The #BringBackOurGirls Movement has issued a seven-day ultimatum to the Federal Government to secure the release of the 110 abducted Dapchi schoolgirls and 112 remaining Chibok girls.
The group threatened to sue the government for criminal negligence if it failed to secure the release of the girls.
This came from Co-Convener of the group, Oby Ezekwezili, during a rally for the release of the abducted school girls at the Villa gate in Abuja, on Tuesday.
According to her, “We suspect that there is a deliberate high-level attempt to cover up the actions and inactions that led to the abduction of our 110 #DapchiGirls on 19th February 2018.
“While we wait for the Federal Government’s response to our fourteen questions, our movement hereby issues a seven-day (one week) notice to the Federal Government to, without delay, bring back our 112 #ChibokGirls and the 110 #DapchiGirls, failure by which shall necessitate our legal actions for its criminal negligence that led to the recent abduction of our girls 110 DapchiGirls.”
#BringBackOurGirls served a 7 day notice to @NGRPresident and shall commence a legal action against the Federal Government for Criminal Negligence which enabled the #DapchiGirls abduction should it fail to get them back. Here’s the justification from our Lawyer Mr Femi Falana SAN pic.twitter.com/vIPXqCv1BG
— Florence Ozor™ (@FlorenceOzor) March 13, 2018
She said the group was infuriated at the blunders that led to the latest abduction of 110 schoolgirls in another state of the country despite what happened when Chibok girls were abducted in 2014.
“The magnitude of incompetence and carelessness of our government enabled the repeat of the worst abduction tragedy,” she said.
Also speaking at the rally, a Human Rights Lawyer, Femi Falana, noted that the Federal Government had violated section 14 subsection 2 of the Nigeria Constitution which provides that the security and welfare of the Nigerian people shall be the primary purpose of governance.
He added that section 35 provides for the personal liberty of Nigerians.
“In other words, no citizen of Nigeria can be abducted, seized or even detained illegally without a reaction by the government,” Falana noted.
The human rights lawyer noted that the value of human lives seemed not to mean much to the government any longer.
He chided President Muhammadu Buhari for the statement he made in Benue State that his instructions were not obeyed by the Inspector-General of Police.
“Our duty as citizens and, as far as this movement is concerned, and I think the movement has taken the right decision – we are going to court.
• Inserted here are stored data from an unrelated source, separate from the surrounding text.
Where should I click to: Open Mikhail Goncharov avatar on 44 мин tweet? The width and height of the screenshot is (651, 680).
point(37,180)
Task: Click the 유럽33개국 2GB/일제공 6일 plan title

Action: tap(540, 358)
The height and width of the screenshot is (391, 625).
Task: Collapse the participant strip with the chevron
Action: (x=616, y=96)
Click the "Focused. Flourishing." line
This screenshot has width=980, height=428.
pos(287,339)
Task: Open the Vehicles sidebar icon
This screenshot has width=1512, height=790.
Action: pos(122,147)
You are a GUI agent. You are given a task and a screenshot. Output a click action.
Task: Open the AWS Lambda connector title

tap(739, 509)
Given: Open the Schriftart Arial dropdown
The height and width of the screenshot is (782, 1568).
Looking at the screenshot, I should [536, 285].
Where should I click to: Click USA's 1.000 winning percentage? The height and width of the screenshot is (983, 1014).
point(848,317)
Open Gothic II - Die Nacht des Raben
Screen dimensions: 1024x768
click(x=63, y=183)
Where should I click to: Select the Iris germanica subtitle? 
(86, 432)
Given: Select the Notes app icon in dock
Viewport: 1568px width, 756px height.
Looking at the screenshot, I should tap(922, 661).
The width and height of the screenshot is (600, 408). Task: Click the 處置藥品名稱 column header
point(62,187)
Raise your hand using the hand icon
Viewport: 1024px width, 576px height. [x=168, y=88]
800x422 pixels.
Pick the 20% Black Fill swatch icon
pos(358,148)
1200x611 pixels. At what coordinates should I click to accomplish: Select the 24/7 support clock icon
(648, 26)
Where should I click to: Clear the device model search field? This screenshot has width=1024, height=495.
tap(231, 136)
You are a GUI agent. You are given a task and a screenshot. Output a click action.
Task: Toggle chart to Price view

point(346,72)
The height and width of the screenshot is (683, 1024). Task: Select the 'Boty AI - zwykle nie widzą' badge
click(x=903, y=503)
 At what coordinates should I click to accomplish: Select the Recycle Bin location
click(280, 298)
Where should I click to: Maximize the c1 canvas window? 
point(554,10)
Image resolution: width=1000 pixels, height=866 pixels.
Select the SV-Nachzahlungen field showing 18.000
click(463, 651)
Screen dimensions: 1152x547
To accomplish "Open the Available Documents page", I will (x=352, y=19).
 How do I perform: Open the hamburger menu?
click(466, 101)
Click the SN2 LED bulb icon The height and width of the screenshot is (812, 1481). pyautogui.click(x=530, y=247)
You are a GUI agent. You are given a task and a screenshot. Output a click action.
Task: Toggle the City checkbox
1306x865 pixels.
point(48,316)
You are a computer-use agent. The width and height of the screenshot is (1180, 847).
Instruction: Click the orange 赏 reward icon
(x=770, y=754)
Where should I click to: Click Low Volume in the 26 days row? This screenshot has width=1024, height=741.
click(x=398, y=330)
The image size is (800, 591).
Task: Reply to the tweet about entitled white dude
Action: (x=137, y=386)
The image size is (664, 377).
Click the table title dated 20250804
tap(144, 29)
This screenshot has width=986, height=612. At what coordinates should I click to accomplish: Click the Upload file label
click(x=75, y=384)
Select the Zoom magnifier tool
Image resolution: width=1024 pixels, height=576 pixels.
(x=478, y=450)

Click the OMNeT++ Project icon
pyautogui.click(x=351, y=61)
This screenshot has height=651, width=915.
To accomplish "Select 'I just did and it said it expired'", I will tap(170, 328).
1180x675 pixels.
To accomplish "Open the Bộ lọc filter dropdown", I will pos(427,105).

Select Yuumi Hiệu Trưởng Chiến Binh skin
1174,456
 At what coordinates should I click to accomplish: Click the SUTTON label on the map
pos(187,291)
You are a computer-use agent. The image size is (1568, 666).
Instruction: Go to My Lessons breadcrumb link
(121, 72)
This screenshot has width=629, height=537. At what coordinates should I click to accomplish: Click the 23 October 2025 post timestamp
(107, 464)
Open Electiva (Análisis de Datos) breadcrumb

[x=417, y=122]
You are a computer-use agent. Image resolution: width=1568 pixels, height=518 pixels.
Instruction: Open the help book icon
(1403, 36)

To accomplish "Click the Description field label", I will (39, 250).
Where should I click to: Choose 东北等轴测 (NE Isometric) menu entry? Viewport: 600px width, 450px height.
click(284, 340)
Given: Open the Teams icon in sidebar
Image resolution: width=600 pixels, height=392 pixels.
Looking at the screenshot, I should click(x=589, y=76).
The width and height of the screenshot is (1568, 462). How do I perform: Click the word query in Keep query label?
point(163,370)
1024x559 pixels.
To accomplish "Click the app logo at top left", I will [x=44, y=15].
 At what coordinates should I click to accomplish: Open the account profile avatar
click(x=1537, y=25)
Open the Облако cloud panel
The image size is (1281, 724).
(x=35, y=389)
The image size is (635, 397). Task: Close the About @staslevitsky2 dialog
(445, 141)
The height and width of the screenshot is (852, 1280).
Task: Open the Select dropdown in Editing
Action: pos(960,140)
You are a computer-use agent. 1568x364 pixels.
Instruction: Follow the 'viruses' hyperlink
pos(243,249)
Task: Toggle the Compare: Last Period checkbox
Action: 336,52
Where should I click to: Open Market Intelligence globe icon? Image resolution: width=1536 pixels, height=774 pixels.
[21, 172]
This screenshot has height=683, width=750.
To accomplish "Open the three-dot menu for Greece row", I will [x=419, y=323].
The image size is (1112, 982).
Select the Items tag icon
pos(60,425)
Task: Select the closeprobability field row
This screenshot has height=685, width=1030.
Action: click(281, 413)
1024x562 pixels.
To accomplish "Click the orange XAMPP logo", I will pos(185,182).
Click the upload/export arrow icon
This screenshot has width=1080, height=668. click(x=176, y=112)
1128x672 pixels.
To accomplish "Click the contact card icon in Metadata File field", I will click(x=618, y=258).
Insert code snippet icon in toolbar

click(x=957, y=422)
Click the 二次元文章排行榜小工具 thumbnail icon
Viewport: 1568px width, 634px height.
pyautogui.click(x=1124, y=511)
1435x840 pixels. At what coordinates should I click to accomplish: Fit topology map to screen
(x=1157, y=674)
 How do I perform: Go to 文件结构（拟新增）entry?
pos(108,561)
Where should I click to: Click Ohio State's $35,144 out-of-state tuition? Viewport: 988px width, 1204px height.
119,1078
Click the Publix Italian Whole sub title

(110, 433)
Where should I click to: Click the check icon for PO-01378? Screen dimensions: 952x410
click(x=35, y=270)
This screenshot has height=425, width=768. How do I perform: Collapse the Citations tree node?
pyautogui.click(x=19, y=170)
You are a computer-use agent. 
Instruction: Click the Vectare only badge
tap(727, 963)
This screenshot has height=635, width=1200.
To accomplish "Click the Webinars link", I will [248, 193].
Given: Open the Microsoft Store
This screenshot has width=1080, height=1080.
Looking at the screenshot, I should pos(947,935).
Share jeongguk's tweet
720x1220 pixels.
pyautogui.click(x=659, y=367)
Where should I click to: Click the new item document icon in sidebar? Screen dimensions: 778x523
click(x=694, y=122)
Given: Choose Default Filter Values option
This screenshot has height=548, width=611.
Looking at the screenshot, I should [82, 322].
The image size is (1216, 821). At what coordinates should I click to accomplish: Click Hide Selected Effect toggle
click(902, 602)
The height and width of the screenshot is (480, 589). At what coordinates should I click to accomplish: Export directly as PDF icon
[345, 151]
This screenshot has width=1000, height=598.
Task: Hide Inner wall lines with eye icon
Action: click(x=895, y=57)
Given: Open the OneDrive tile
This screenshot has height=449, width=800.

“The Federal Government has set up a panel; let other citizens feel concerned.”
The movement had asked the Yobe State government to respond to 14 questions as a matter of urgency and necessity.
The movement sought to know the circumstances in which the Dapchi schoolgirls were abducted.
It asked: “How can a terrorist organisation, which the government claimed to have defeated, launch a successful attack?
“How could a school in North-East Nigeria be so negligently abandoned without any form of security and surveillance?
“Why was there at first a denial of the abduction of DapchiGirls by officials of government?
“On what basis and on whose instruction was the military withdrawn from Dapchi, and to whom did they hand over, and many others.”
The group accused the government of incompetence and hidden agenda for allowing the same abduction tragedy to take place without taking precautionary measures to forestall it.